Omit every picture and write out the rest of the records exactly.

─── Records to process ───

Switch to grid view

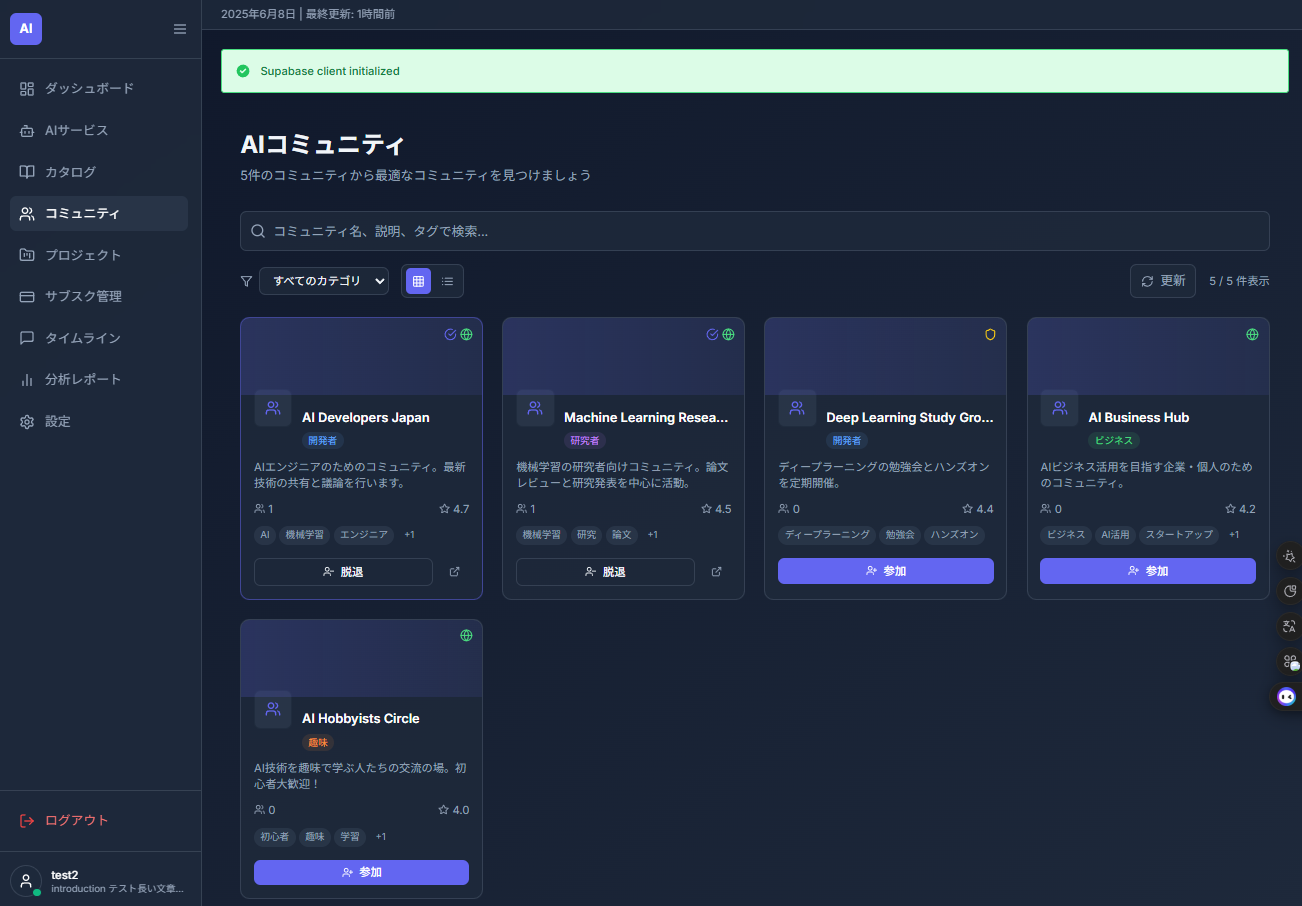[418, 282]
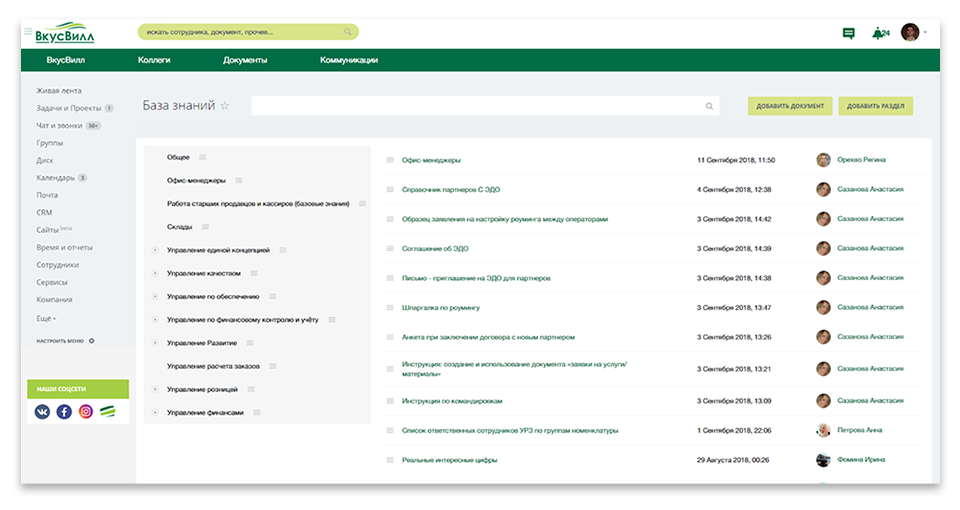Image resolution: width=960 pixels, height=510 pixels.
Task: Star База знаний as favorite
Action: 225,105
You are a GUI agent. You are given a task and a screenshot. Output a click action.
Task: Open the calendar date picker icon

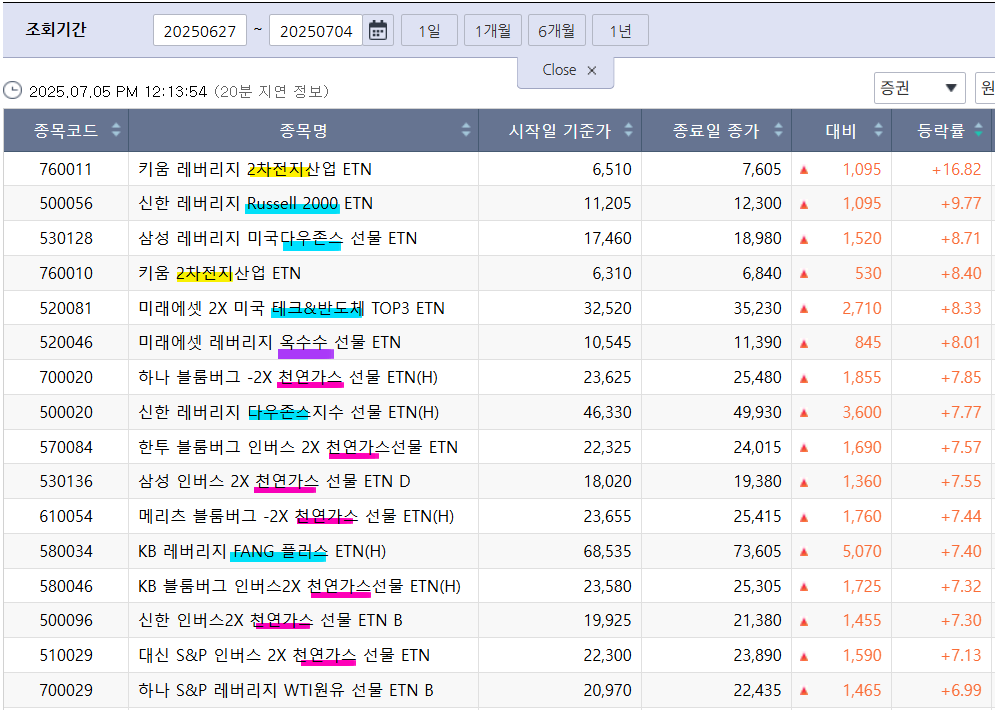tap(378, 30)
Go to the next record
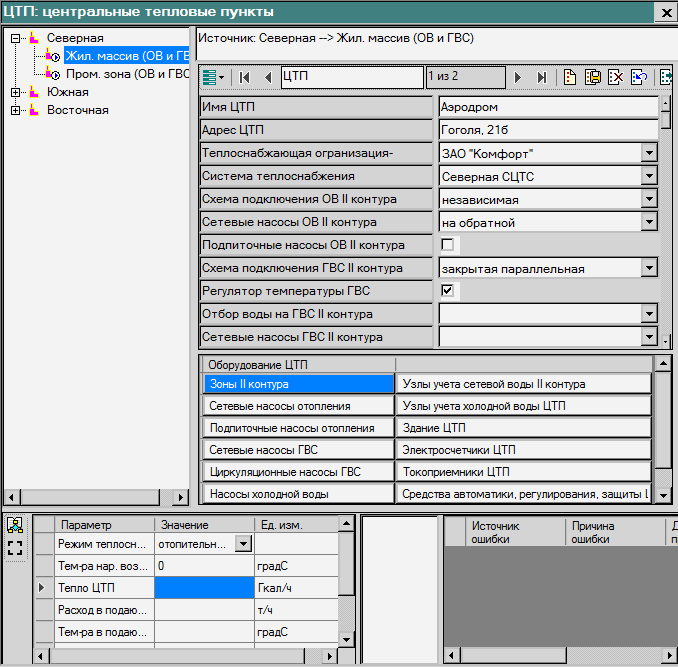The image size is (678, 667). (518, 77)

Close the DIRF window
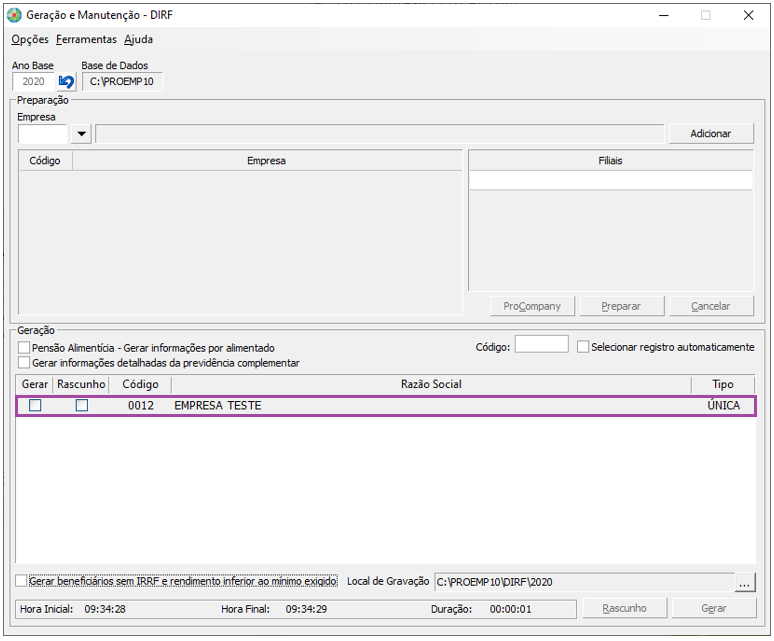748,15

───

Finished task —
Switch to grid view

[418, 282]
Image resolution: width=960 pixels, height=510 pixels.
Task: Star База знаний as favorite
Action: 225,105
You are a GUI agent. You are given a task and a screenshot. Output a click action.
Task: Open the calendar date picker icon

tap(378, 30)
Go to the next record
The image size is (678, 667). (518, 77)

Close the DIRF window
748,15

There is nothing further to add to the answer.